You know the old adage..."If I had a dime for every time I......" fill in the blank...and in this case..."for every time I acted impulsively and wish I had not..." or " that I did not stop to think things through."
It is rarely a good idea to act on a feeling. And yet, we do it all the time. In both large and small ways. Some more destructive than others. We are angry, we yell. Or leave. We are stressed, we overeat, or drink or fill in the blank. We feel hurt, we insult whoever hurt us, or we ignore them. When we get flooded with an emotion, we often act before we really can pause to consider what may be in our best interest, or in the best interest of the relationship.
What are we after we when we do this? A few things maybe. Understanding, revenge, relief, release, connection, attention, assurance, validation. To begin with.
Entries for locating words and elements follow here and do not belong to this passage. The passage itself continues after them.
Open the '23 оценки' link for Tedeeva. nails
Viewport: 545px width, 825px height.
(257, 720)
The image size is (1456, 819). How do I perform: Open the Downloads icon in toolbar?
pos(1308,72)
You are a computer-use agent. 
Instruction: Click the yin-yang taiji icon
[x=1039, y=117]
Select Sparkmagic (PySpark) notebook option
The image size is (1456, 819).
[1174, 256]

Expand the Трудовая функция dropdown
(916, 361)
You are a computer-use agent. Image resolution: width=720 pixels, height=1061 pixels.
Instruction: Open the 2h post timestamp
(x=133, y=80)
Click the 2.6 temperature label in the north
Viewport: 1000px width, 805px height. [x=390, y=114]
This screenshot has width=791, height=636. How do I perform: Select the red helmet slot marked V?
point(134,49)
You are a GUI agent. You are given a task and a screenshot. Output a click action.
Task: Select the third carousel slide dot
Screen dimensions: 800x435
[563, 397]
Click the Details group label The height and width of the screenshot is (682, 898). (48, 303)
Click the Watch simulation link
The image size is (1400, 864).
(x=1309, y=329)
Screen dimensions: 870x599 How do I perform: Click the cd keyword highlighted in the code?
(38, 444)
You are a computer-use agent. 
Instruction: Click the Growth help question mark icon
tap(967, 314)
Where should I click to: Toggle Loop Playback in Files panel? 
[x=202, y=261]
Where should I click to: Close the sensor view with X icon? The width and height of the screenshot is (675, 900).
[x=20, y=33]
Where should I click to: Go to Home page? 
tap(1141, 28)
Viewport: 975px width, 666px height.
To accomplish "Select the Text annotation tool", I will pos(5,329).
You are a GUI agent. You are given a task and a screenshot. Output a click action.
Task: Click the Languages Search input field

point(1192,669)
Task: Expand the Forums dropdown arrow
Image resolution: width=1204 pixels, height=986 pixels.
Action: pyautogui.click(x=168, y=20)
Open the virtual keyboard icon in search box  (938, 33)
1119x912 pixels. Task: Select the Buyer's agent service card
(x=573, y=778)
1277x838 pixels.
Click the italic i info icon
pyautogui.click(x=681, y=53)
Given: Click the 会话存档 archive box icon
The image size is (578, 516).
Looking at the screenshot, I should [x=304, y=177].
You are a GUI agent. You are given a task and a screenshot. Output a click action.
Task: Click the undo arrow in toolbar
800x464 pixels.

If we stop to reflect or discuss things with a third party, a good ear, and to study what we do and when, and why, we often learn a lot about what goes on in the relationships we have. Sometimes, when I suggest this, I am met with the fear that I am implying that whatever is going on is our own fault. That's true, in some ways, but really, it's not a matter of fault, but a matter of effect. When we are naturally caught up in a torrent of emotions, we are not usually in the frame of mind to consider the effect our words and actions might have on the situation, or relationship, past the relief of the moment. And sometimes, certain people bring it out the reactor in us, for a variety of reasons. This too is worthy of study.
There are times when we do have to act or react right away. We have to call for help if there is a fire, or accident. We have duck if someone hurls something at us. (For some reason, I am thinking of former President Bush and the shoe incident). I suppose its because we sometimes have to duck words as well. Verbal shoes. And we have to gather up our cool to not react in the moment.
Of course we did not learn our reactions in a vacuum. We have life stories, histories, both psychic and environmental, familial, and cultural. These histories have shaped us, and often we repeat what we have learned. We do this consciously sometimes, but more often, its unconscious. In therapy speak its called repetition compulsion. Doing what we do is a complication of learned behavior and survival, of coping and dealing and taking care of ourselves. But when we don't have the success we might like in our careers, relationships, and the feelings we want in our lives, day to day, and overall, its time to take a good look at how we operate and why. This can take a while, but I think its worth it. We can get a lot of mileage out of unpacking the past, and seeing how it affects the present and future.
In the meantime, there's always the rule of three. Before making a big decisions, or little ones for that matter, and before yelling back, or throwing a verbal knife, before taking any action, that is based on a feeling, teach yourself to wait three. Three minutes. Three hours. Three days. Take three. The more urgent it feels, the more we need the rule of three. Unless its really a fire.
Not an emotional fire. A real fire. All other things, usually, are better off tended to with care and whatever calm we can muster.
Of course there are those of us who really like a good fight. S'okay. More on that one day soon. And I am all for passion, and plenty of it, in the right time. But its good to know where we walk, and what the point, or purpose of it is. Breathe, pause, pray. Talk, walk, write, slow it down. No doubt we need relief from our urgent feelings, but at what cost? I think it pays to wait, when we can. However we can, and go gently.